Low glycemic index diet reduces symptoms of autism in mice
Bread, cereal and other sugary processed foods cause rapid spikes and subsequent crashes in blood sugar. In contrast, diets made up of vegetables, fruits and whole grains are healthier, in part because they take longer to digest and keep us more even-keeled.
New research in a mouse model of autism showed that such low glycemic index diets, similar to the plans that people with diabetes follow to keep their blood sugar in check, reduced symptoms of the disorder in mice. Although preliminary and not yet tested in humans, the findings, published June 9 in the journal Molecular Psychiatry, might offer clues to understanding one potential cause of autism.
The number of people diagnosed with autism—a spectrum of disorders characterized by social avoidance, repetitive behaviors and difficulty communicating—has risen dramatically over the past two decades for reasons that are unclear.
More people may be diagnosed due to a broader definition of autism and better efforts in diagnosis, but a true increase in the disorder cannot be ruled out, according to the U.S. Centers for Disease Control. Lifestyle change is one potential factor out of many possible causes of autism.
'One thing that's driving a lot of general physiological changes in people is changes in the diet,' says the study's corresponding author Pamela Maher, a senior staff scientist in the laboratory of professor David Schubert at the Salk Institute for Biological Studies.
In the new study, the Salk scientists used a mouse model of autism—an inbred strain of mouse previously found to display autism-like symptoms—to ask whether lowering the level of dicarbonyl methylglyoxal (a common byproduct of sugar metabolism) could alleviate symptoms of autism in the animals.
The scientists fed pregnant mice either the high or low glycemic index diet and kept their offspring on the same diet after birth and weaning, because their brains are still forming crucial connections.
The researchers then used a battery of behavioral and biochemical tests to study the mice after weaning. The two groups of animals consumed the same number of calories and were identical in weight. But mice that ate a high-glycemic index diet showed all of the expected behavioral symptoms of autism. Their social interactions were impaired, they repeated actions that served no apparent purpose, and they groomed extensively.
The mouse models of autism on a normal lab diet (with a medium glycemic index) are already known to generate fewer new neurons, and some of their existing cells and neuronal connections are abnormal compared with those of normal mice.
Intriguingly, in the new study, the brains of mice modeling autism that were fed the high-glycemic index diet had drastically less doublecortin, a protein indicator of newly developing neurons, compared to predisposed mice on the low-glycemic index diet. The deficiency was especially obvious in a part of the brain that controls memory.
In addition, the brains of the high-glycemic index diet mice appeared to have greater numbers of activated microglia, the resident immune cells of the brain. Their brains also expressed more genes associated with inflammation, compared to the mice fed the low-glycemic index diet.
Other studies of human mothers and their children with autism have implicated the activation of the immune system. For the most part, these studies have focused on infection, which causes a bout of inflammation—as opposed to a high-glycemic index diet, which causes chronic, low-level inflammation, Maher says.

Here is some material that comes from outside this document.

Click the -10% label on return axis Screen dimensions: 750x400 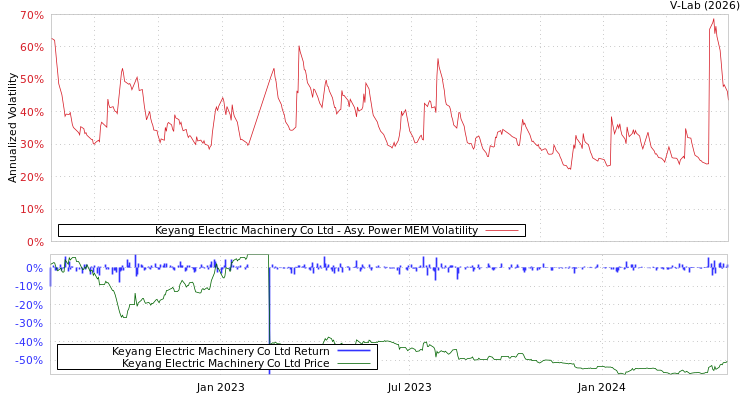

The new study found that the diet might directly influence the ecosystem of bacteria in the gut. More complex starches are broken down by bacteria that live in the lower part of the gut, the large intestine. The group saw some evidence of that in the blood, detecting metabolites that could only have come from the gut in larger amounts in the animals fed the high-glycemic index diet.
'We were really surprised when we found molecules in the blood that others had reported could only be generated by gut bacteria,' Maher says. 'There were big differences in some of these compounds between the two diets.'
The group plans to analyze the gut bacteria, and its potential link with features of autism, more directly. They also hope to better understand the role of inflammation in the ability to generate new neurons.
Lastly, they plan to vary the timing of exposure to the various diets in the mouse model of autism, by, for example, giving pregnant mice a high-glycemic index diet and then keeping their pups on a normal diet.